Overview | Nomura Lab. Graduate School of Informatics, Kyoto University

Unraveling the Mechanisms of Homeodynamics and Allostasis, Their Disruption in Living Organisms, and Their Medical Applications

Our primary goal is to deepen the understanding of the dynamic mechanisms underlying the expression of biological functions through interdisciplinary research in the field of biomedical engineering and informatics. We aim to establish a foundation in informatics and systems science that contributes to medical research focused on elucidating the disease mechanisms that alter biological functions due to illness. In particular, we focus on elucidating the biological control mechanisms behind homeodynamics and allostasis, which are modern interpretations of homeostasis—the property of maintaining the "optimal state" of a living organism—using specific biological functions as research subjects.

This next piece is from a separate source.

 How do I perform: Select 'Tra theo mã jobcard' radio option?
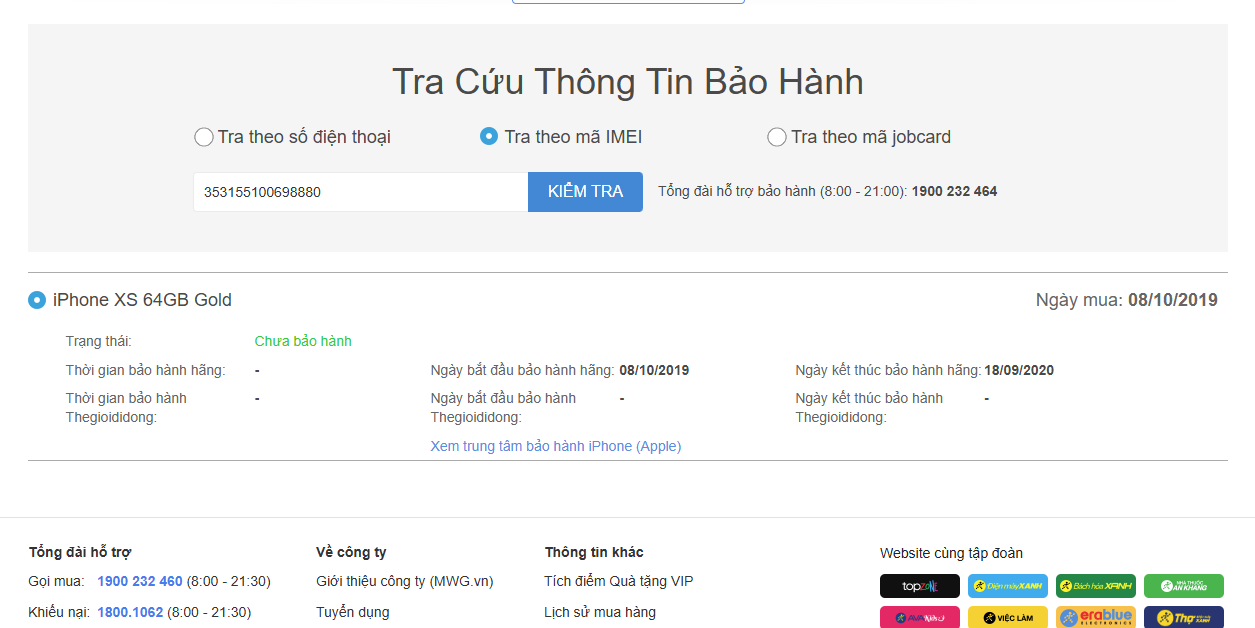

Additionally, we are conducting research to understand the mechanisms of diseases (dynamic diseases) caused by the destabilization of homeodynamics and to develop medical system foundations that enable quantitative diagnostic support for these diseases based on biological control mechanisms.

References

Tschantz, A., Barca, L., Maisto, D., Buckley, C.L., Seth, A.K. and Pezzulo, G. (2022) Simulating homeostatic, allostatic and goal-directed forms of interoceptive control using active inference, Biological Psychology, Vol. 169, 108266, https://doi.org/10.1016/j.biopsycho.2022.108266.
Rabinovich, M.I., Simmons, A.N. and Varona, P. (2015) Dynamical bridge between brain and mind. Trends in Cognitive Sciences, Vol. 19 (8), pp. 453-461, https://doi.org/10.1016/j.tics.2015.06.005.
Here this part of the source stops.